What Paul does is not pretty (and I won't reveal it here), but so great is the provocation that one understands his behavior and can forgive him.
Disturbing
I wasn't sure what "Story of Women" was going to be about. It interested me to know that it takes place in occupied France during WWII. A woman whose husband has been absent due to service for a period of time finds herself struggling to care for her two kids. Her struggle is presented subtlely and impressively. Once that stage is set, she helps a girl friend abort her pregancy and gets something of value in return. For a life in which there are no luxuries, she suddenly finds herself with a very nice gift for her help. This leads to more opportunities in her new found "trade" and a better lifestyle. In the midst of all this hubby shows up. The relationship between her and her spouse was the aspect of the film that dug the deepest. We are left to guess at their relationship before their absence and reunion. It must not have been much. The absence of love or even concern for each other further established the state of mind of this woman. She has our sympathy even though everything she does challenges our sense of morals (at least for many I assume it would). This works well as the movie nears its' climax.
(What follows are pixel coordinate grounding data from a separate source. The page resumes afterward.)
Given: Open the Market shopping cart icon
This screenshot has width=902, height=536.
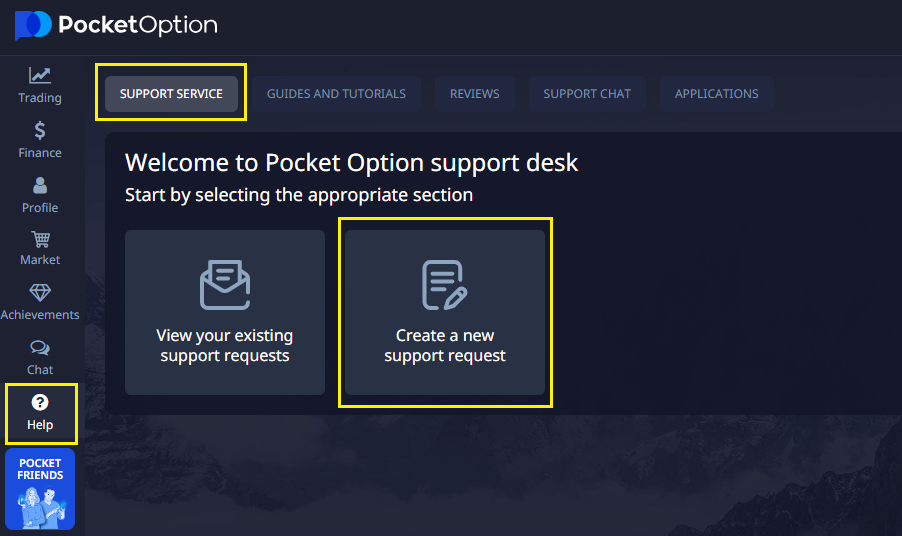Looking at the screenshot, I should (x=40, y=239).
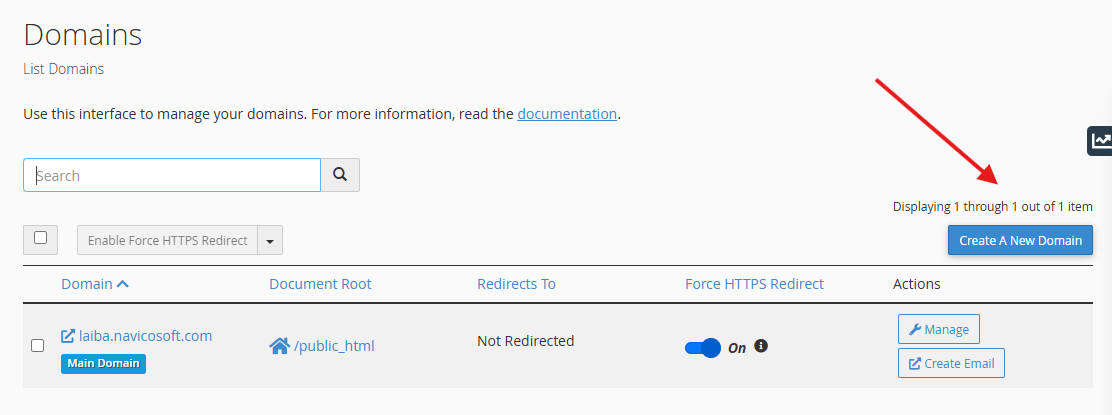The height and width of the screenshot is (415, 1112).
Task: Turn off the Force HTTPS Redirect switch
Action: pos(703,348)
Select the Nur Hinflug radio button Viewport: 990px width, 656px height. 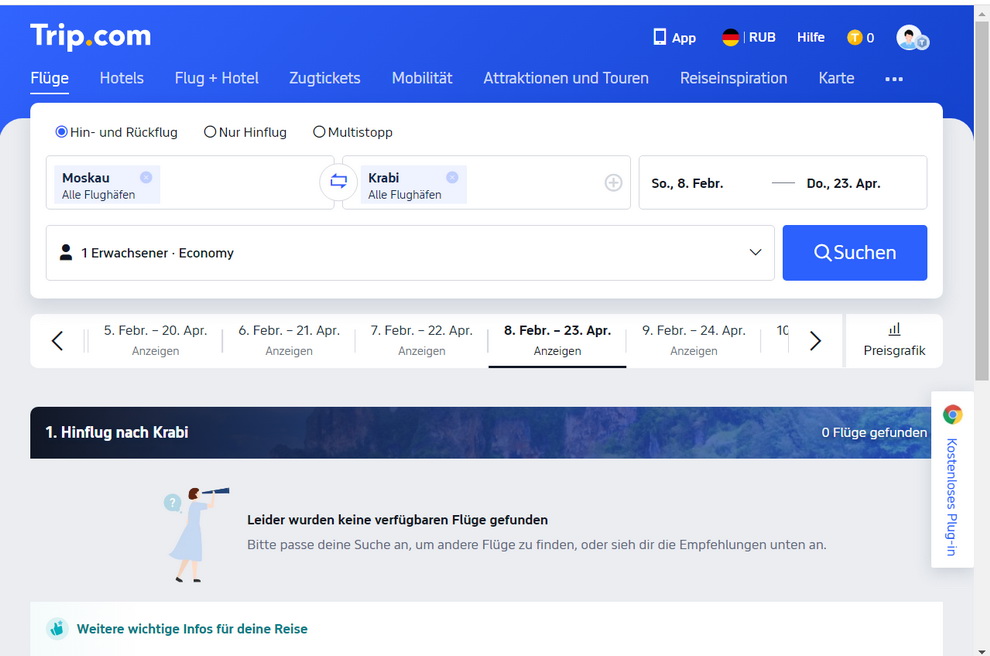click(x=210, y=131)
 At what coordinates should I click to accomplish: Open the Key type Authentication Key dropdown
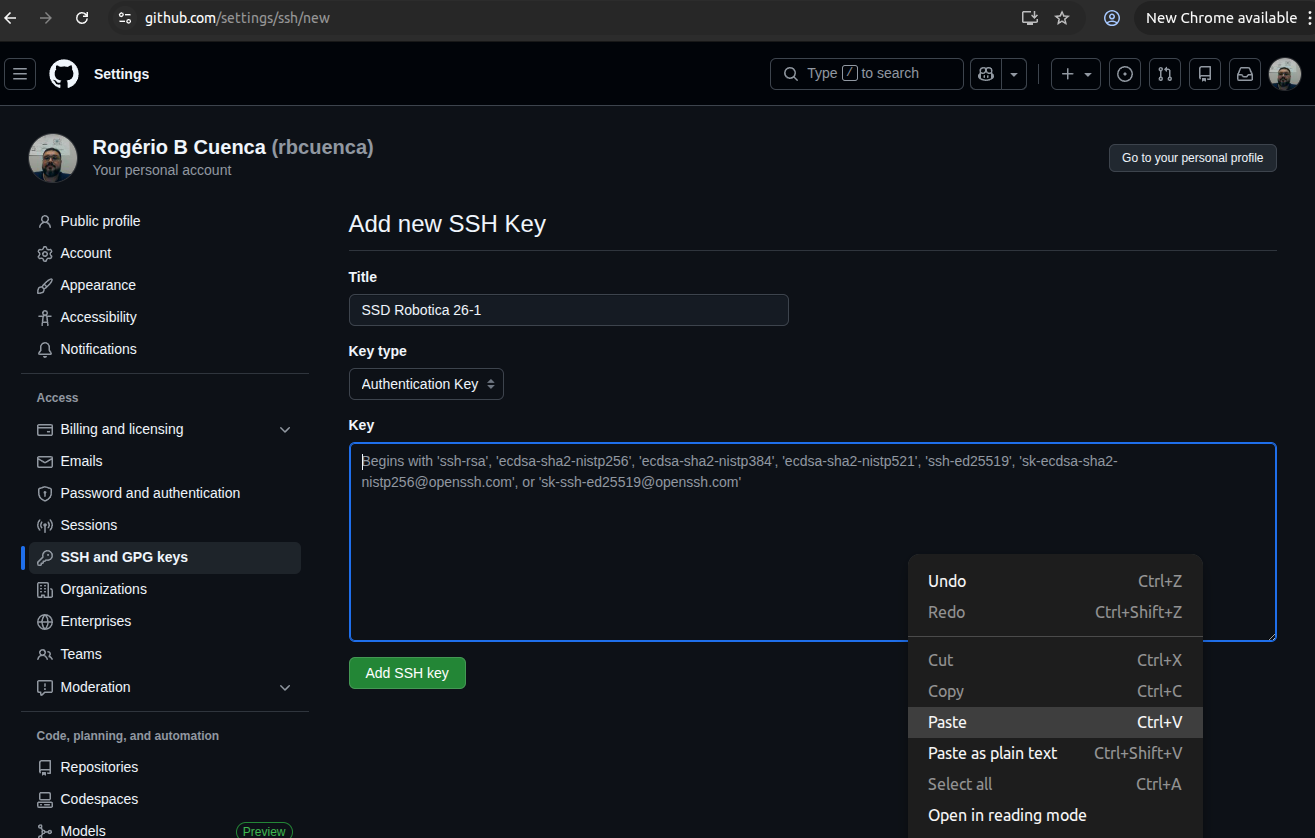(426, 384)

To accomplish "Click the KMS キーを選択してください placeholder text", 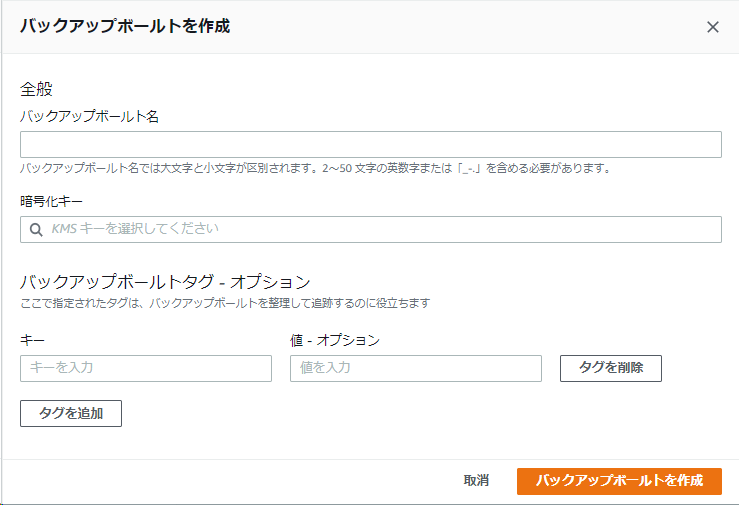I will pyautogui.click(x=135, y=230).
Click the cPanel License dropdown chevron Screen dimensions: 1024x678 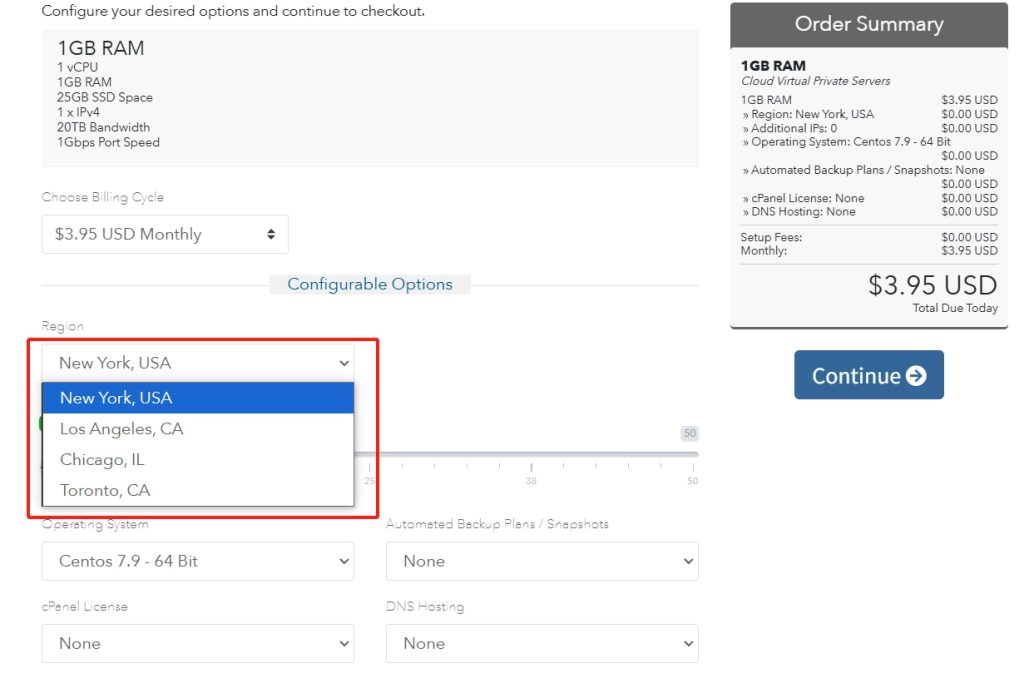(344, 644)
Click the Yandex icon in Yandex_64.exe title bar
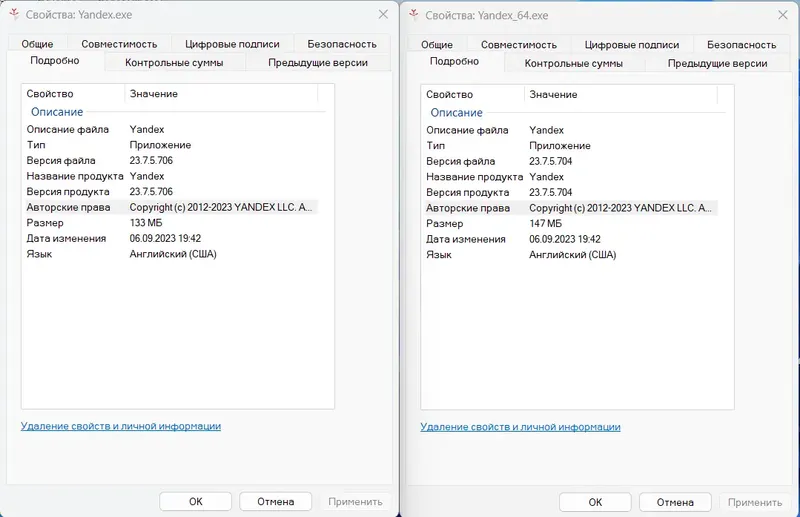The height and width of the screenshot is (517, 800). click(x=413, y=15)
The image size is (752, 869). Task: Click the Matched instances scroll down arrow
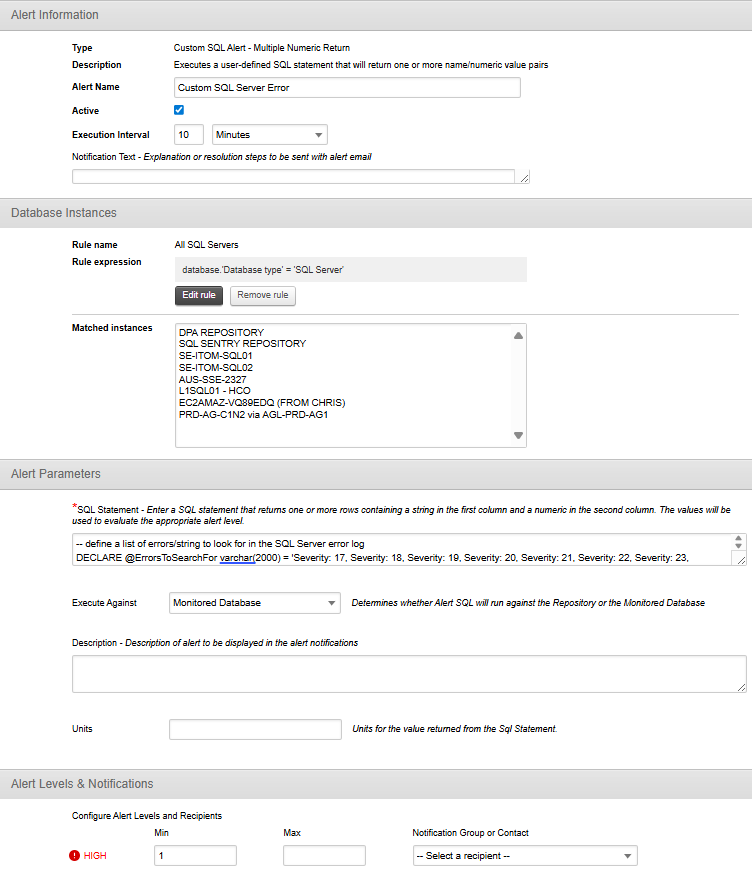click(518, 436)
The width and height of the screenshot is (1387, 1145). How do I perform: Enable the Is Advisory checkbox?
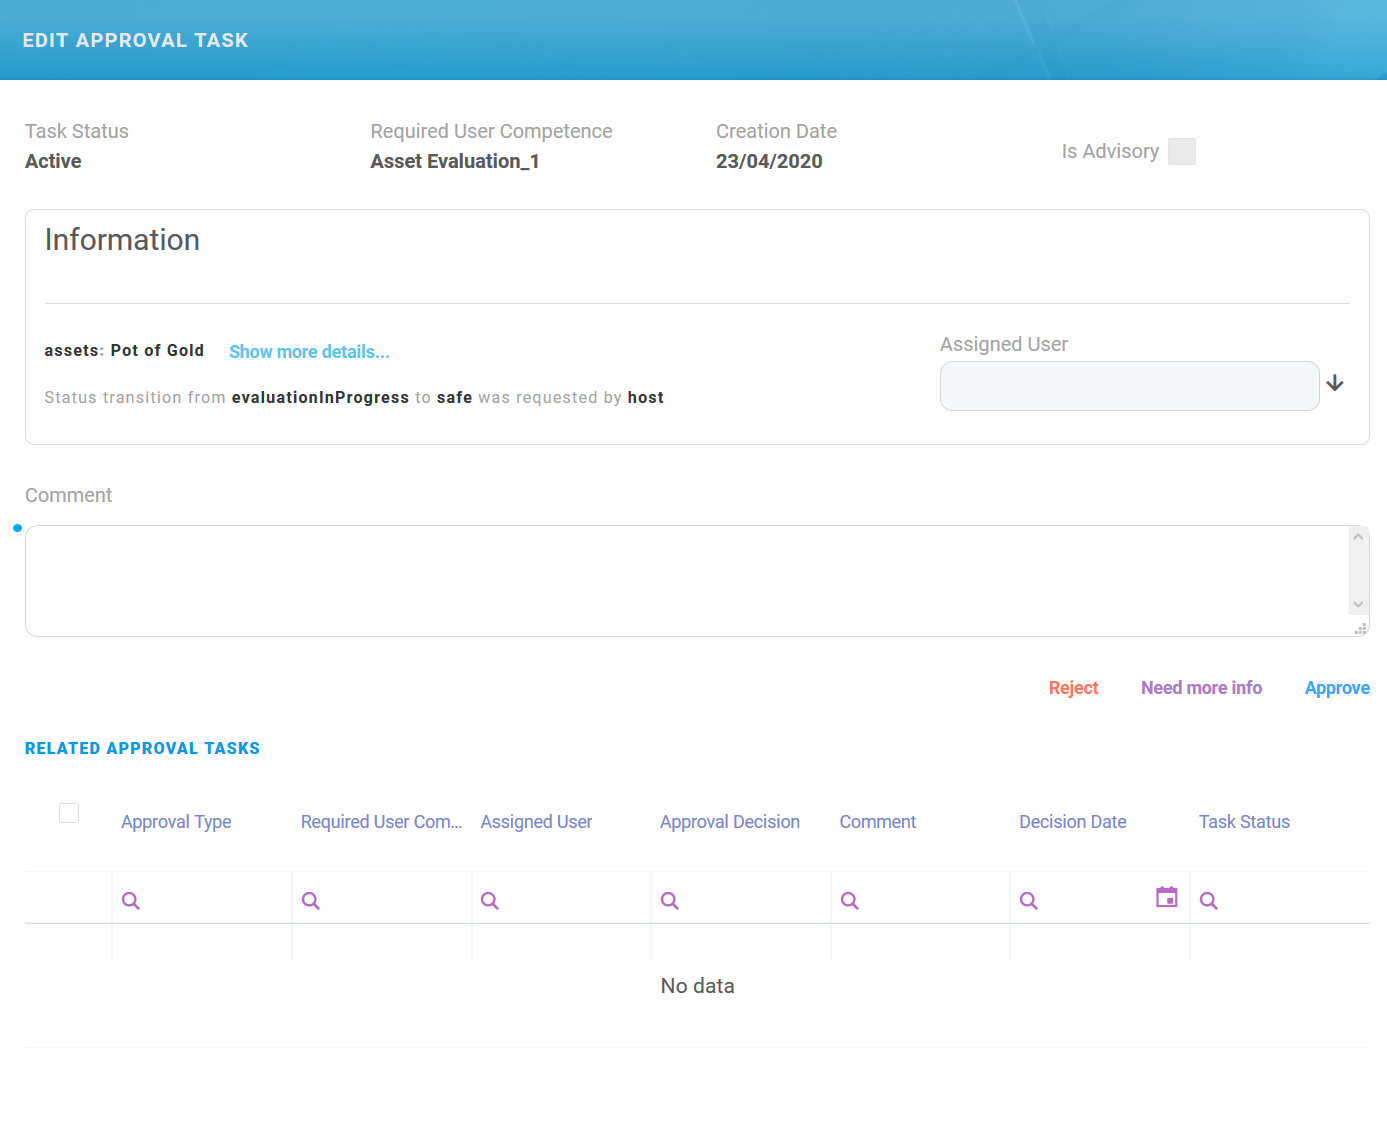(x=1182, y=151)
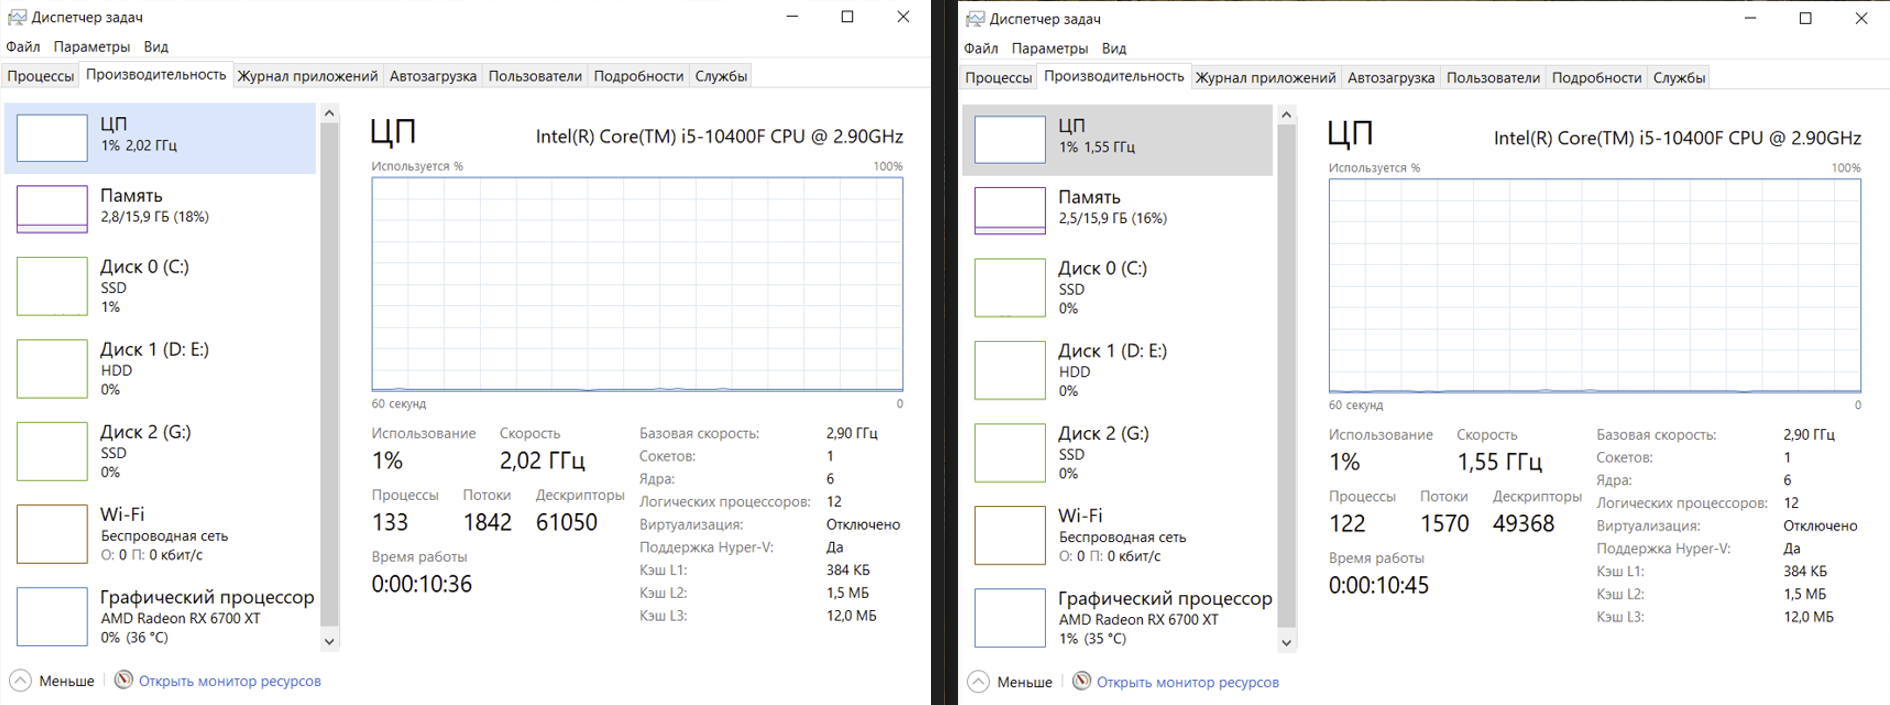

In the end we sense her as I presume the director would want us to; a victim of everyone including herself. That is what I took from "Story of Women". I was left pondering what to make of this person after seeing her through so many different shades of gray. The director, Claude Chabrol, deserves a lot of credit for walking a tightrope of judgement in which he balances back and forth between good and evil, victim and perpetrator. Indeed, our "heroine" is like just about everyone in the film; imperfect. The empathy that emerges from "Story of Women" is not an empathy or anger or injustice; it's an empathy of sadness and disappointment. In seeing how others go wrong, there is instruction on how the rest of us can steer in a different direction. That is the main reason I would recommend this movie to others.